Segment Start: EXTRACTED INFORMATION

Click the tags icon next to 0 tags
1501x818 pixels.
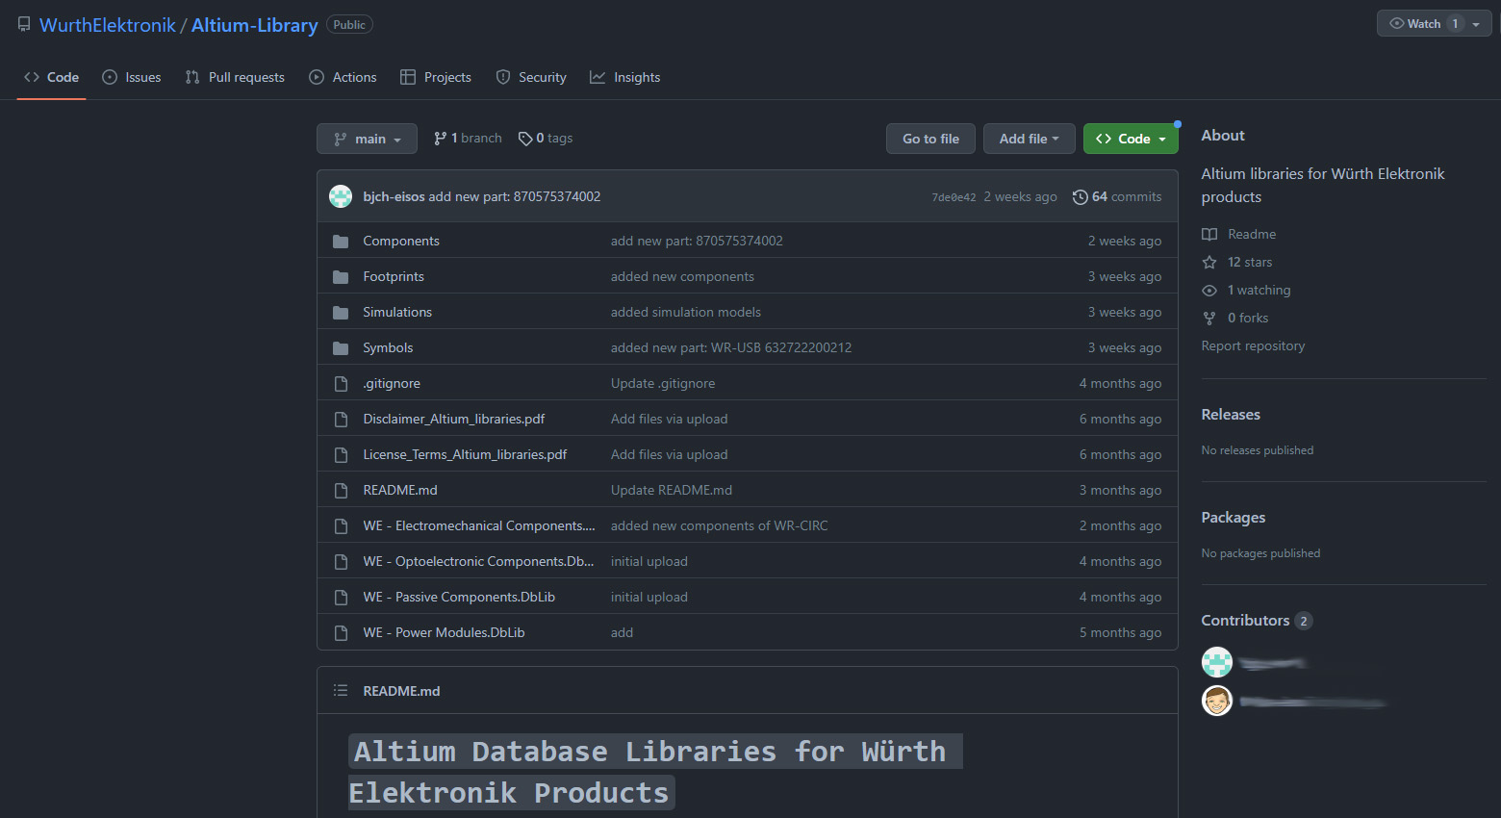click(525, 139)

Segment End: EXTRACTED INFORMATION
Segment Start: EXTRACTED INFORMATION

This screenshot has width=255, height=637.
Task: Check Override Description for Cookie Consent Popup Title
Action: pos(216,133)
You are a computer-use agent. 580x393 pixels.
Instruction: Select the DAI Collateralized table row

Segment End: EXTRACTED INFORMATION

Your answer should be the lines above from the one containing "You are a computer-use agent. 580x393 pixels." through the one containing "Instruction: Select the", copied exactly and with both ends kept.

**YOUR RESPONSE**
You are a computer-use agent. 580x393 pixels.
Instruction: Select the DAI Collateralized table row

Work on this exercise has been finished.